- **Ausgangstext**

# Amtell Wireless bucht 4,99 ab



## Schnitzel (25. Juni 2015)

Hallo,
Auf dem Handy meiner Mutter sind von Amtell Wireless 4,99 abgebucht worden.
Darüber hinaus steht in der zugesandten SMS das das ein wöchentliches Abo ist.
Sie sagt sie hat auf irgendein Banner drauf geklickt.
Das guthaben reicht momentan nicht aus um dieses Abo zu bedienen, das bleibt auch erstmal so.

Leider bekommt man per Google wenig bis nichts darüber heraus, so wenig Treffer hab ich bisher noch nie gesehen.
Ich weiß also nicht so recht wo ich den Hebel ansetzten soll.
Kann mir jemand weiter helfen?


----------



## Chinaquads (25. Juni 2015)

Abo kündigen und deiner Ma darüber informieren, nicht auf jeden Banner zu klicken


----------



## SchumiGSG9 (25. Juni 2015)

Glaub nicht das reines Banner Klicken (im sinne von Werbebanner)[ein mal klicken]reicht um einen Kaufvertrag abzuschließen und erst recht kein Abo. Kündigen und Geld zurück fordern, zurückbuchen lassen.


----------



## Schnitzel (25. Juni 2015)

ja, würde ich ja gerne machen.
Aber wo packen wenn kein Griff da ist?


----------



## SchumiGSG9 (25. Juni 2015)

eigene Bank/Sparkasse ,deren Homepage, eigenem Telefon/karten/tarifanbieter


----------



## judofunny (27. Juni 2015)

[Gespeicherte Datensätze]
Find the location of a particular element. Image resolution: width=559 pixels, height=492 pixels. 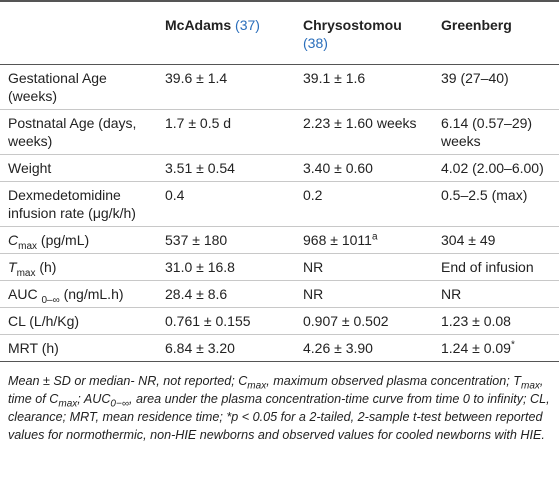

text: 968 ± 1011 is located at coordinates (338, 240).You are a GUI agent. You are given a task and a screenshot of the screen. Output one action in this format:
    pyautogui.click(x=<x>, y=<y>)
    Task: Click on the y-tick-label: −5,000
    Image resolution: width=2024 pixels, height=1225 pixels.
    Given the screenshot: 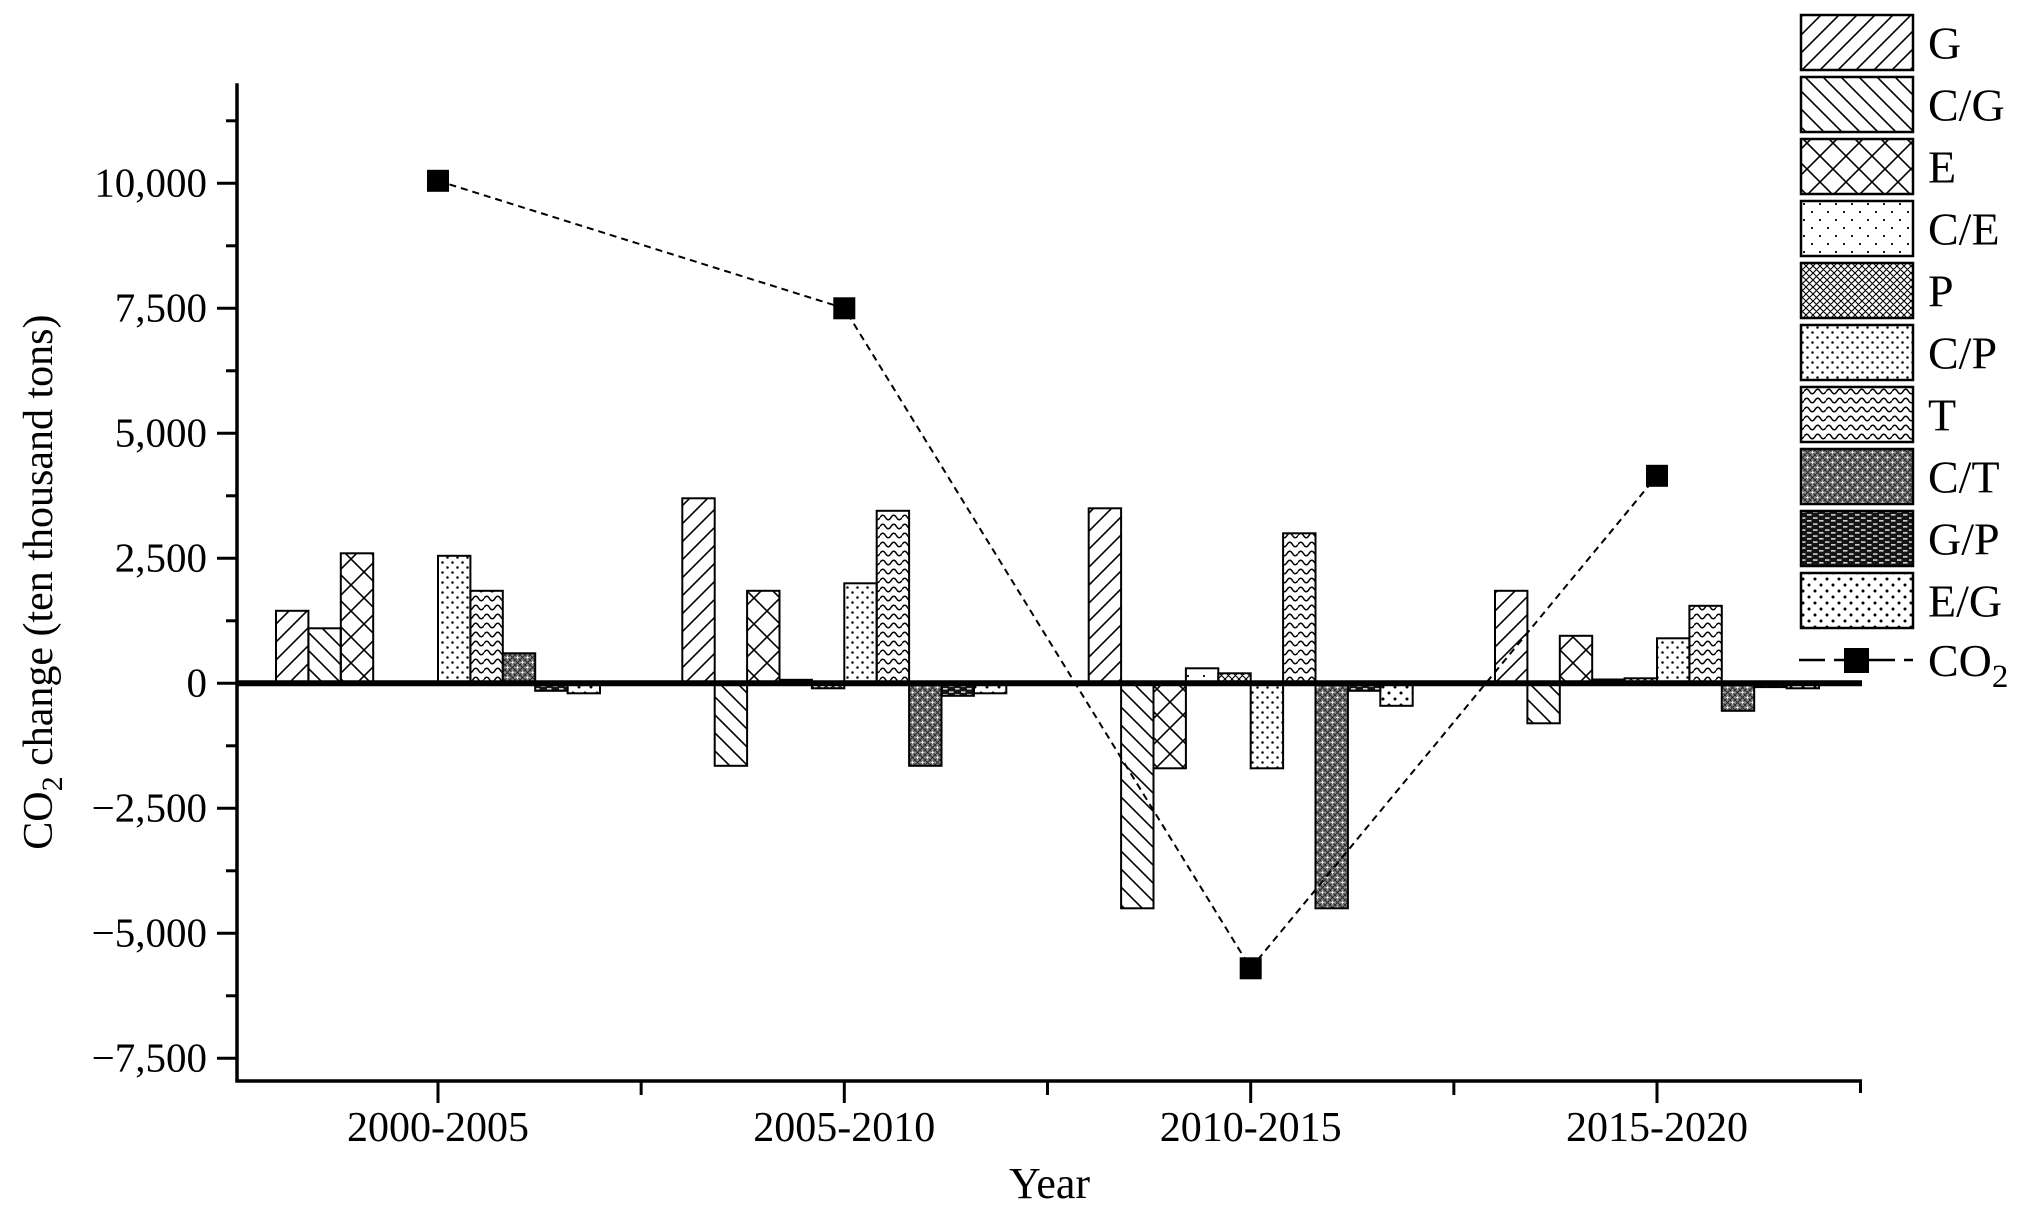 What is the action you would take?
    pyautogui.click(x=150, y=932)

- **Aufgabe**
Extrahiere die Forendiskussion über die Abbuchung durch Amtell Wireless vollständig und ohne jede Änderung. Die Datensätze werden hier nicht gebraucht.

- **Erwartete Antwort**
# Amtell Wireless bucht 4,99 ab



## Schnitzel (25. Juni 2015)

Hallo,
Auf dem Handy meiner Mutter sind von Amtell Wireless 4,99 abgebucht worden.
Darüber hinaus steht in der zugesandten SMS das das ein wöchentliches Abo ist.
Sie sagt sie hat auf irgendein Banner drauf geklickt.
Das guthaben reicht momentan nicht aus um dieses Abo zu bedienen, das bleibt auch erstmal so.

Leider bekommt man per Google wenig bis nichts darüber heraus, so wenig Treffer hab ich bisher noch nie gesehen.
Ich weiß also nicht so recht wo ich den Hebel ansetzten soll.
Kann mir jemand weiter helfen?


----------



## Chinaquads (25. Juni 2015)

Abo kündigen und deiner Ma darüber informieren, nicht auf jeden Banner zu klicken


----------



## SchumiGSG9 (25. Juni 2015)

Glaub nicht das reines Banner Klicken (im sinne von Werbebanner)[ein mal klicken]reicht um einen Kaufvertrag abzuschließen und erst recht kein Abo. Kündigen und Geld zurück fordern, zurückbuchen lassen.


----------



## Schnitzel (25. Juni 2015)

ja, würde ich ja gerne machen.
Aber wo packen wenn kein Griff da ist?


----------



## SchumiGSG9 (25. Juni 2015)

eigene Bank/Sparkasse ,deren Homepage, eigenem Telefon/karten/tarifanbieter


----------



## judofunny (27. Juni 2015)